Finley Community Center, 2060 West College Ave., Santa Rosa
task force website
While this 12-member advisory group does not have the authority to change city policies, its updates and reports are included in the Economic Development Quarterly Report to the City Council and can appear on the emerging issues list prepared for council members.
Task force recommendations can also be submitted to the council for consideration through the agenda process.
Several ideas have been discussed, including ways to attract new firms and make it easier for businesses to navigate the application, planning and permitting process. Others addressed the need to improve relations between the business community and the city.
“The city can’t wait for long term solutions, we need to move forward as soon as possible with three or four recommendations to make Santa Rosa more competitive,” said Jake Ours, vice mayor of Santa Rosa and chair of the task force at the April meeting.
A suggestion was made that commercial real estate professionals be briefed in detail about Ordinance 3944 adopted last year by the council which addresses easing the permit process for small businesses, extending timeframes for conditional use permits and entitlements, adjusting parking requirements for existing buildings, and creating more flexibility in the commercial zoning code.
Another possibility involves evaluating a proposal to do away with the conditional use requirement, such as at the 90-acre Santa Rosa Business Park, to get businesses up and running faster and by finding ways to get through the punch list of prerequisites more rapidly.
Task force consensus is building around a “concierge” concept that has been circulating around City Hall for some time.
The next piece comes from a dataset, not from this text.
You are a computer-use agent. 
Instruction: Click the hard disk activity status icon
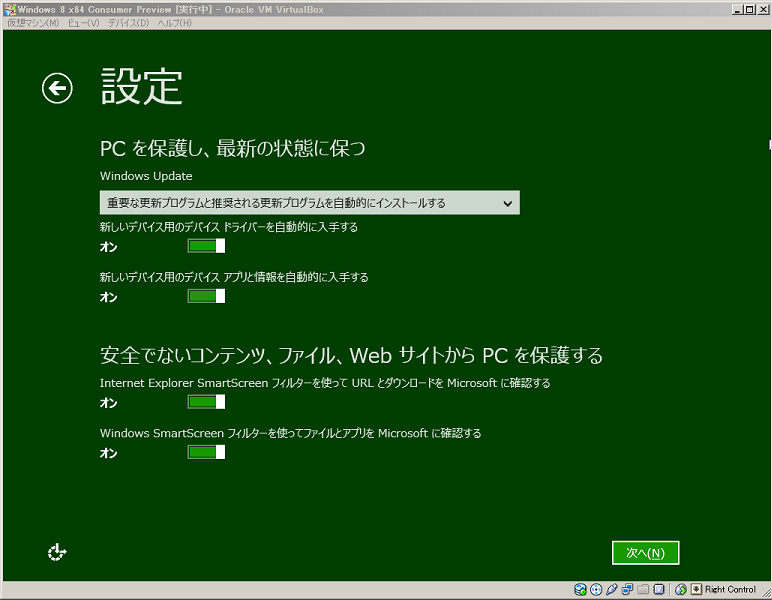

It would establish an ombudsman -- perhaps by redefining an existing position in the city manager's office -- that would serve as a single point of contact for businesses.
Task force members believe there is a need to educate commercial real estate professionals and their business clients, as well as property owners, architects and contractors, regarding the ordinance and other updates in city processes.
Part of the problem involves is a lack of public understanding of the changes and improvements that have been made in recent months.
Another short-list idea is a task force recommendation to have North Bay commercial real estate brokers, Sonoma County Alliance members, the Santa Rosa Chamber of Commerce, North Coast Builders Exchange and the Leadership Institute for Ecology and the Economy give overview presentations to their respective members and associates of the newly adopted city rules, ordinances and regulations.
Today there are three key ways to access information about starting a business in Santa Rosa -- via the city’s website, at planning and permitting counters and by working through people in the know.